At this point in the heartrending after-school special of my life, there would be a flashback to the week before, when I’d received another startling and unexpected phone call. But first, a little bit of background: Samuel Bishop Irby was the kind of alcoholic who made grain alcohol in our bathtub and sold what he didn’t drink in SunnyD bottles to the local degenerates in his crew. Samuel Bishop Irby was the kind of alcoholic who would drink three bottles of NyQuil if my mother forbade his going to the liquor store and hid his car keys where he was too drunk to think of looking for them. Samuel Bishop Irby was the kind of alcoholic who, when desperate for a fix and home alone with his preadolescent daughter and an empty liquor cabinet, would soak a loaf of bread with shoe polish and drink whatever he could filter through the loaf into a glass. SB, as his friends called him, was handsome and charming and affable, and he had the greatest laugh you’ve ever heard. But SB was also broken, just totally broken. And I couldn’t grow up around him. It wasn’t safe.

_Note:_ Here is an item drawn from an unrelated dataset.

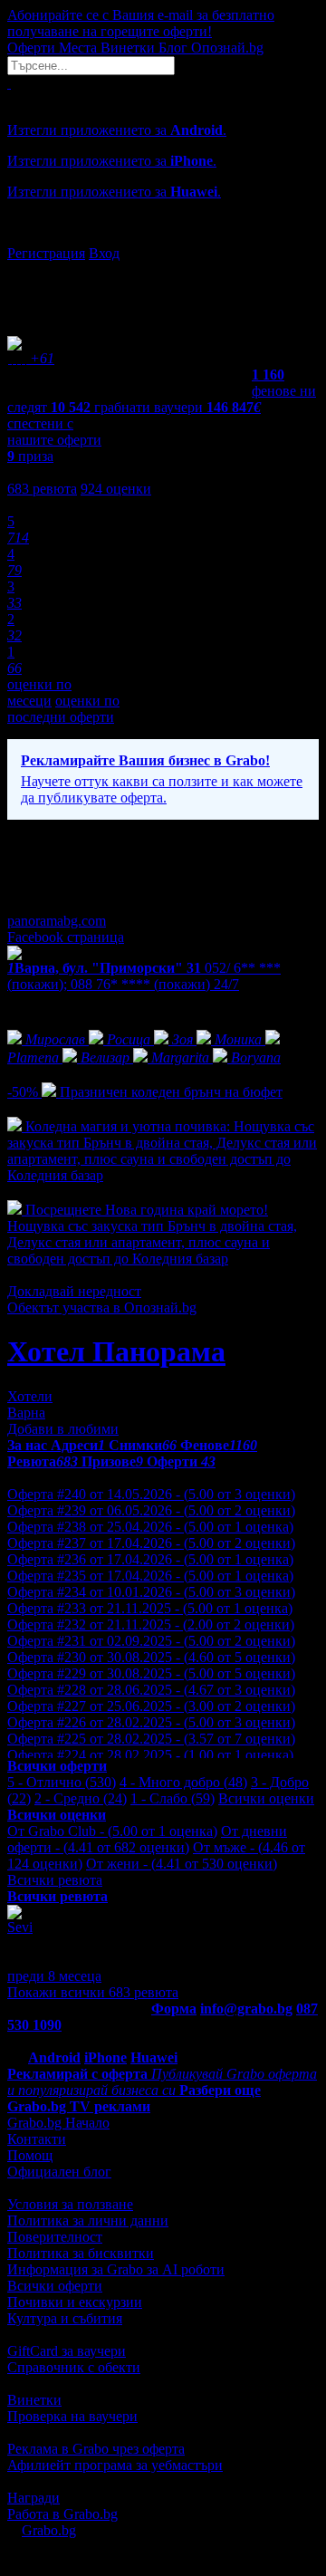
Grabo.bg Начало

After my mom and I moved out when I was four, SB’s life underwent a series of changes, most of which I have no real idea about. He’d move away, get his life together, come back, destroy it again. I saw him randomly, in fits and starts, and always on the upswing. Always with a healthy glow and toothy grin, singing a new song about how he really was going to get his shit together this time. I’d like to think that eventually he pulled it together for me, that when he’d gotten word I was suffering, some paternal urge deep within him willed him clean and sober and back in town, superhero cape affixed firmly to his collar. The part of me that needs to believe my life was important to a person who created it clings to that, but I am logical, realistic. I know otherwise. At that point I was worth little more than the five-hundred-dollar-or-so monthly Social Security check that followed me like a dowry to whoever was willing to take me in. When he caught wind that this money was up for grabs, he was back in town in an instant, back in his chauffeur uniform and cap, buying me a futon and a tiny television set.
But SB had his eyes on a bigger prize. The state was paying my mother’s nursing home rent to the tune of nine hundred dollars a month, and my dad figured that if he could somehow get her into his household, that money could be his. “This is not a good idea,” I whispered into her ear as my father laid out his plan, fast-talking like a used-car salesman as he spread papers of zero consequence, full of calculations that she could barely understand, across the cafeteria table. I glared at him, my chubby fingers laced through her skeletal ones, my eyes shining with tears. She was nodding excitedly. “You need a nurse,” I murmured, my heart fracturing, incrementally, as I watched her excitement build. “This house doesn’t even have a ramp. How are we going to get your wheelchair inside?”
She didn’t want to hear me. She had been locked away in this place for three years already, waiting to die, and now she could have what she always wanted: her husband and her kid and a home. Together. I tried to hide how much I was crying as two techs and my father loaded her into the car, my father sweating and cursing as he folded her wheelchair and shoved it awkwardly in the trunk. It took half an hour for us to get her inside the house, me tilting her wheelchair backward up the concrete steps as SB grimaced under the weight of her balanced on his shoulder. I read the lists of her medications and the instructions that the Patient Care Technician had scribbled on a notepad over and over as she beamed up at me from the couch. As much as I wanted my mom back, this wasn’t the way to do it, with no nurse and no real money and a man with a hair-trigger temper sleeping in the next room.